El libro tiene un realismo que pone los pelos de punta. Las reflexiones de la niña, sus contradicciones, sus deseos, el miedo, el dolor... He llorado mucho leyéndolo.
Las ilustraciones son preciosas y acompañan muy bien al texto.
Desconcertante y profundamente aburrida, Flor fané, era una apuesta muy arriesgada que hay valorar, pero que fracasa miserablemente gracias al modo en que está contada la historia. Así que leer sus casi 200 páginas se vuelve una enorme hazaña pareja a la de los grandes héroes de antaño.
Sara Morante firma la autoría de este ¿cómic? ¿libro ilustrado? No se muy bien como clasificarlo. Y si bien es cierto que desde el punto de vista del arte y la ilustración, el libro me parece muy bien trabajado y cuidado hasta en el más mínimo de los detalles, edición incluida, cuando hablamos de la parte literaria la cosa cambia y mucho. Para empezar Morante ha cometido el clásico error de novata. Si tu protagonista es una niña, la forma de expresarse debe ser apropiada para su edad. Es obvio que no ocurre en este caso, lo que consigue dejarte una sensación de inverosimilitud y artificialidad difícil de superar. Lo que está claro es que Morante es una buena dibujante y una escritora mediocre que posee un estilo de escritura enrevesado, con una nefasta ejecución y sin la más mínima coherencia en la línea temporal. Para conseguir todo esto cuenta con una prosa lenta, con un desarrollo horrible y una estructura confusa, un lenguaje lioso por el exagerado e innecesario lirismo que intenta imprimir al texto y unas descripciones que mejor obviamos porque cada vez que pienso en ellas me dan ganas de destrozar algo. Pero lo peor de todo son los personajes. Les falta construcción y buen diseño. Y es que todos ellos resultan vacíos y superficiales, protagonista incluida de la que lo único que sabemos es el nombre y que, en ciertos momentos, parece no estar bien de la cabeza.
Flor fané nos narra una historia, por desgracia, mucho más común de lo que nos cuesta comprender.
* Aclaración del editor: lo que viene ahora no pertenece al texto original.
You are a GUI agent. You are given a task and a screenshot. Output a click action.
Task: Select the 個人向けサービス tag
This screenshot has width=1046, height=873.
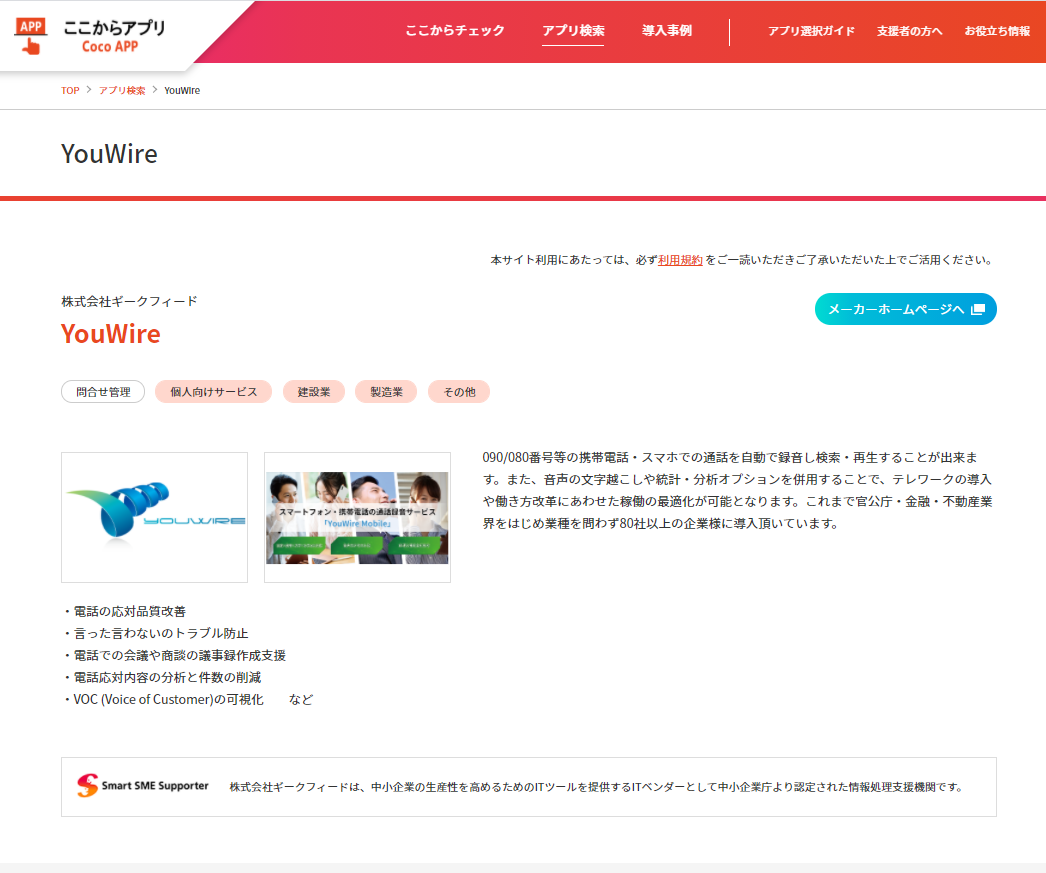point(213,391)
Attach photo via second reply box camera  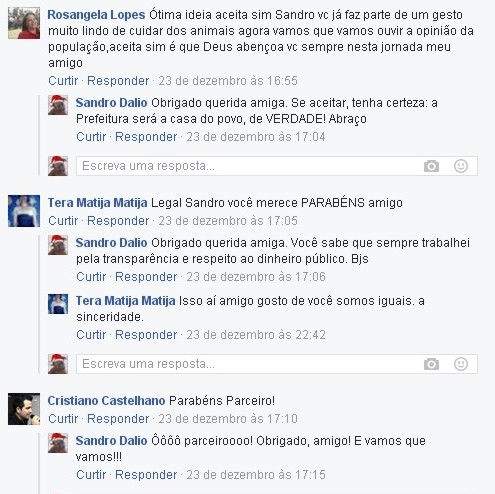(431, 364)
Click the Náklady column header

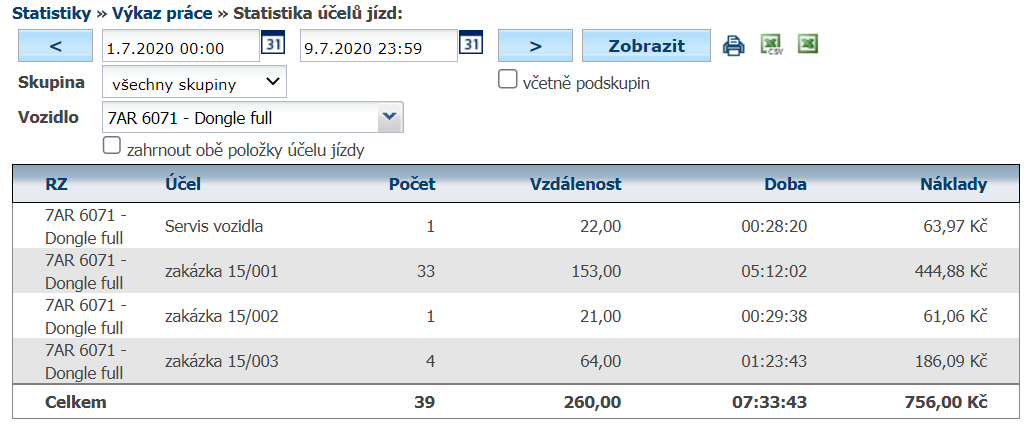[x=953, y=184]
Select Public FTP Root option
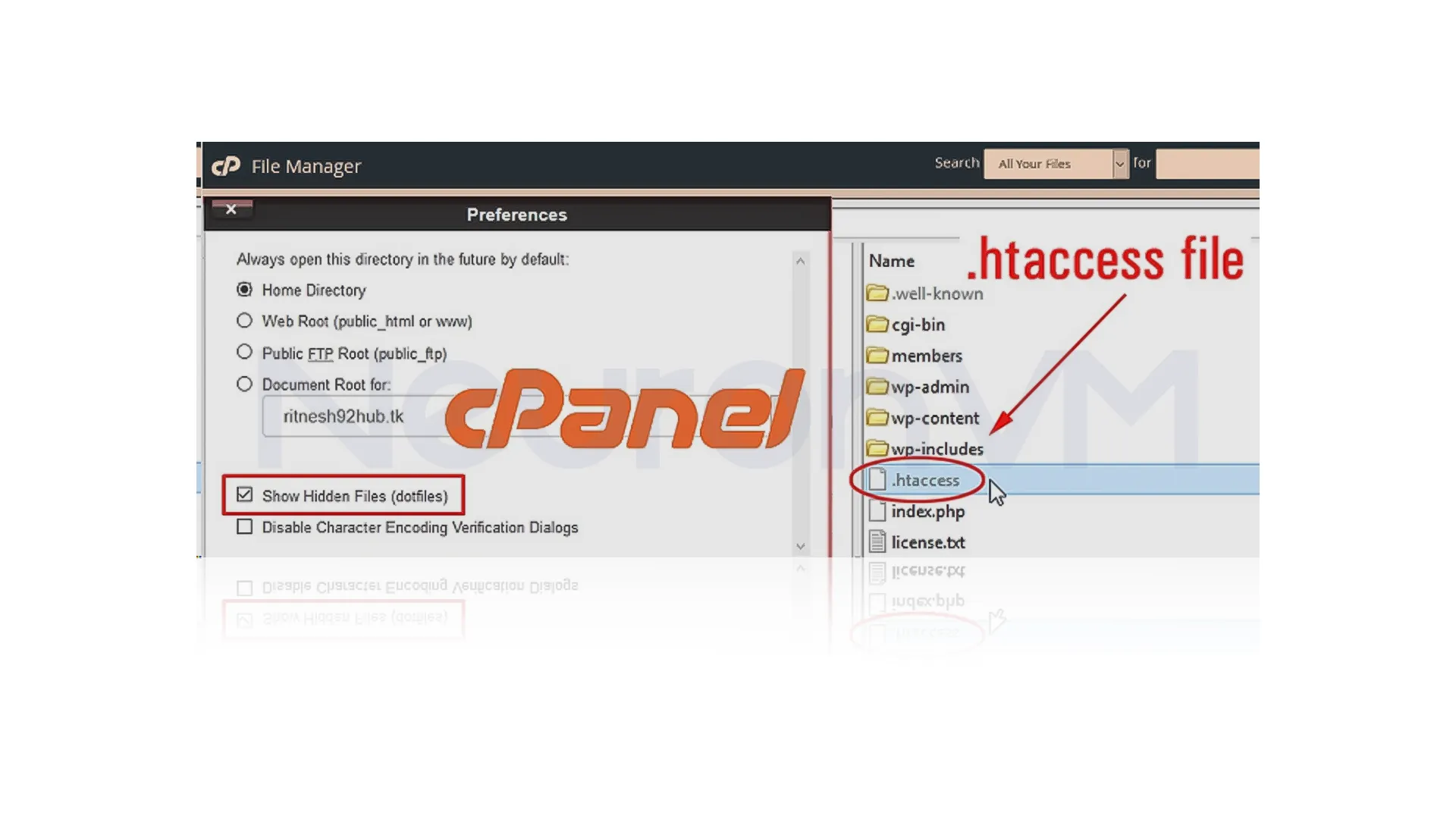The width and height of the screenshot is (1456, 819). click(x=244, y=353)
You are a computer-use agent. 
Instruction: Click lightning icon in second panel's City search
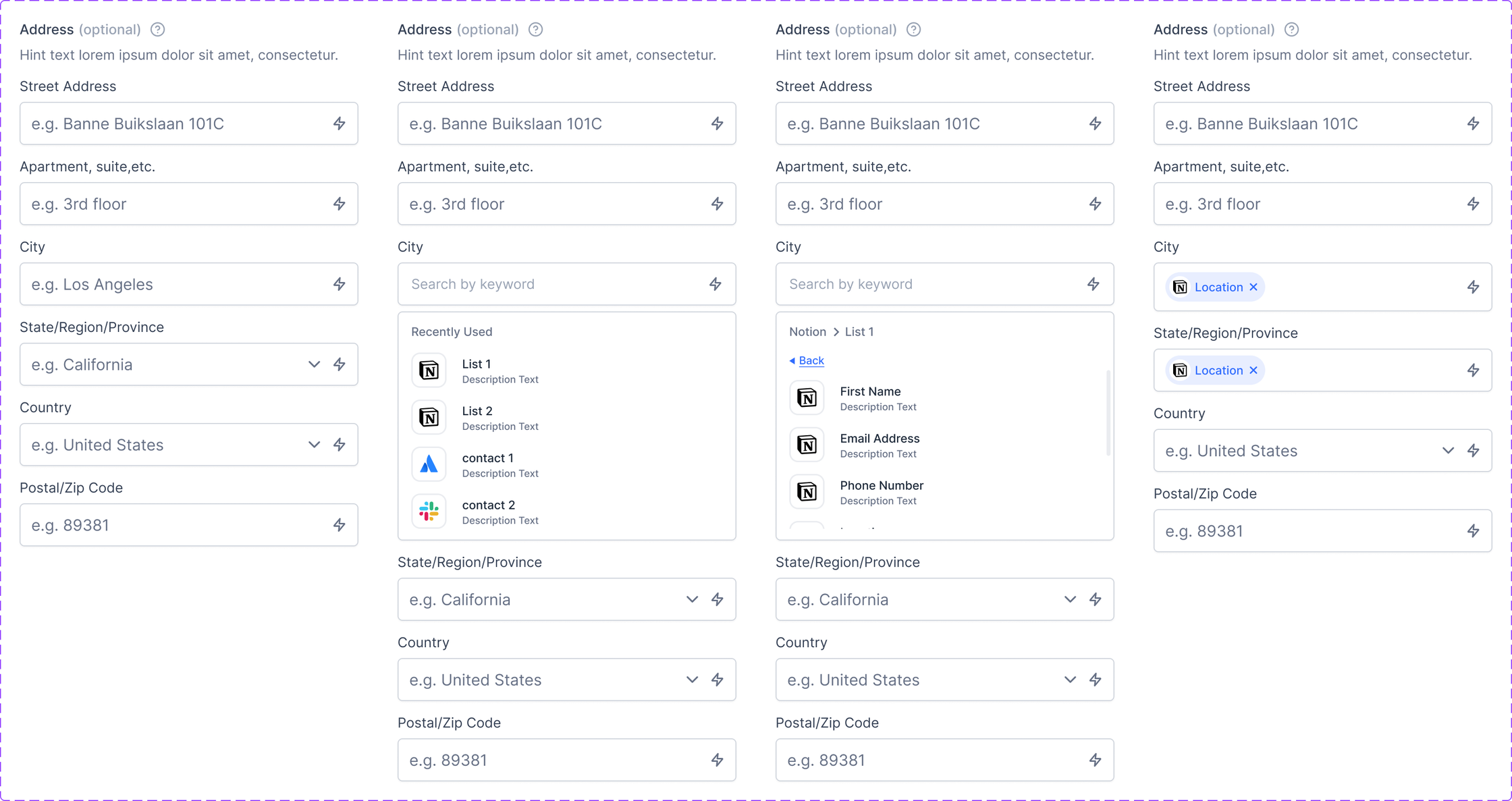pyautogui.click(x=716, y=284)
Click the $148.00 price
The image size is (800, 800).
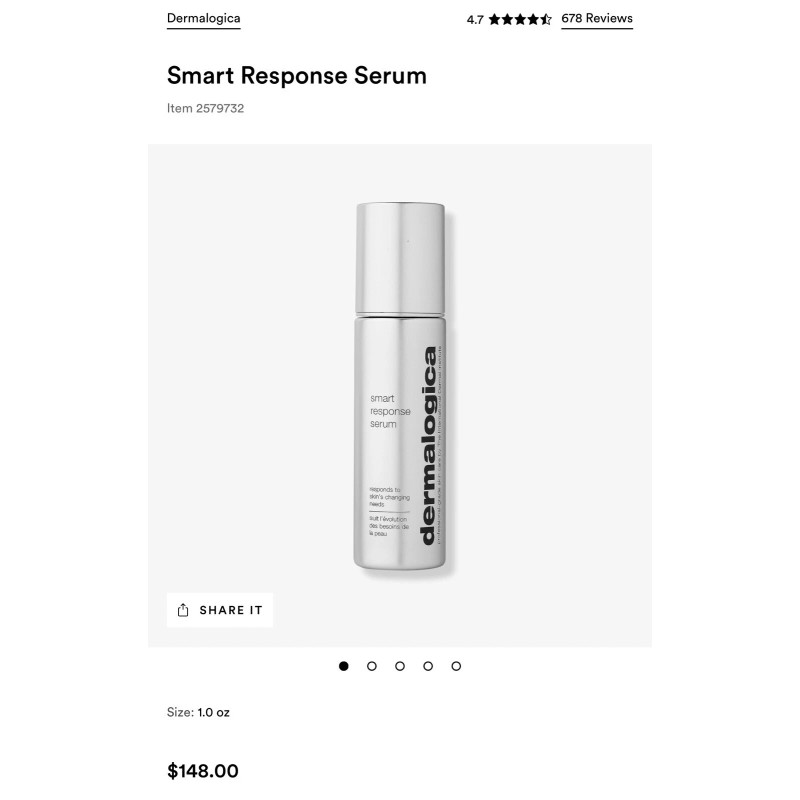click(x=203, y=771)
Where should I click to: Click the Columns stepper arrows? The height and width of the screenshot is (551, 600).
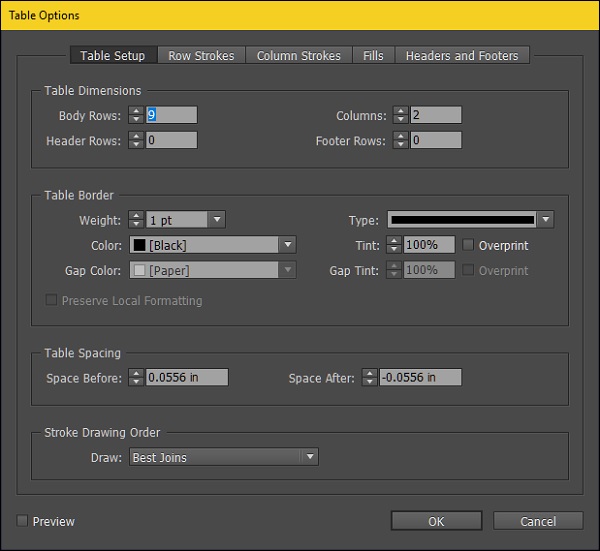(401, 115)
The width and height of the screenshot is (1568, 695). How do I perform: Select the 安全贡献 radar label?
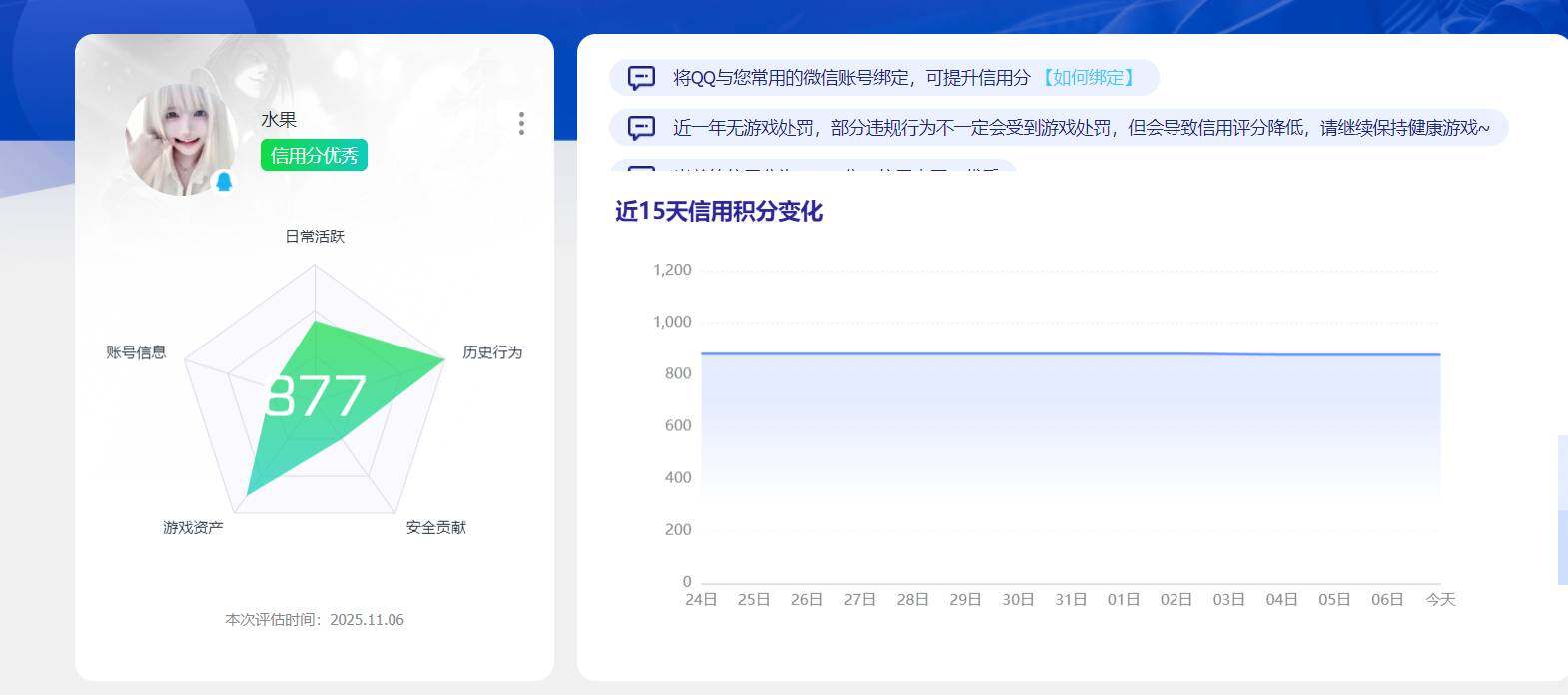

Y es que se atreve de una forma dolorosa y valiente, a meterse en el oscuro mundo del maltrato infantil. Así que el libro nos presenta a Olga en su viaje vital desde que es una niña hasta su adolescencia. A lo largo de su crecimiento Olga nos cuenta sus aventuras y desventuras en la vida, a la vez que nos enseña el rico tapiz de su imaginación y los mundos que en ellos teje y que la sirven para sobrevivir a la miserable situación que está viviendo. Así estamos ante una historia lúcida que muestra la incomprensión de una niña frente a los actos de sus padres y, como éstos, acaban modificando el comportamiento y las emociones de su hija que, cuando comienza a ser mujer, aprende que debe defenderse aunque sea a la desesperada. Pero tras tanto horror, la autora decide darle un final de categoría a la obra del que nada voy a decir para no destriparle a nadie la lectura. Pero diré que a mi me gustó y me resultó coherente con el resto de la obra.
Definitivamente Flor fané es una lectura dura no apta para todos los públicos. Quizás no está contada de la mejor manera, pero es obvio que la autora quería tratar el tema poniendo en el foco a la víctima y dotándolo de una forma fácil de comprender, lo que hace que acabe doliendo más. No por nada este libro lleva el título que lleva. Fané significa “marchito”, igual que una parte de nuestra alma cuando somos sometidos al maltrato, al abuso o al acoso.